Sadly, my laptop’s motherboard has completely crashed, so my laptop is fried, it’s broken it’s dead with everything inside it. So I’m starting ftom scratch. At first it just really got me depressed for a few days just because all my hard work was on it and now everything’s gone (especially my thesis) umm, yeah so I made this post when I felt at my best condition to make it. For now, I’m kind of in a slump so I’m not writing, but when I do get back, I’ll assure you guys that I will be writing stories and drafts manually so I won’t actually fall behind on my scenarios/fics/whatevs.
So, my babies are gone, my papers, stories, and everything since I never got the chance to save it anywhere else but my computer.
I just really wanted to apologize from the deepest crevice of my nearly nonexistent heart because there are many of you who actually do enjoy my writing which I appreciate with every bit of my being by the way.
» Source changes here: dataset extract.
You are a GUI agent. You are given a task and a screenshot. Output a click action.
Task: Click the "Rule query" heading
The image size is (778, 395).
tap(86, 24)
Uuum, it’s completely devestating, but I’m getting past it, I wont be able to get a new computer for a while so please be patient, again I am so freaking sorry :( I feel so bad oh my gosh.
It’s gonna take me about two to three months to get a laptop which is secondhand, so that’s about $140 dollars converted to US dollars since a new one would cost me like $590, I am so freaking sorry you guys. :’( I am so swamped and behind on all my papers for the first two months of this semester because if this shit thst’s happened, but it has to be accepted and I know some of you may think that I should just ask my parents but I really don’t think I can since I’ve made it such a huge deal to buy my own things since starting college. LOL, but you know I cried, I accepted it, I’m trying to move on and save up cash with no part time job or anything so goodluck to me! LOL I love you guys. if I can get my hands on a computer whether that be someone else’s or a computer at my university’s library or something and I’m done with the manually written chapter or fic, I swear on my own grave that I will post, but right now, I’ll need to do my papers first. then my writing after.
Thank you so much for understanding, I love each and everyone of you, please just wait and again, I am so freaking sorry.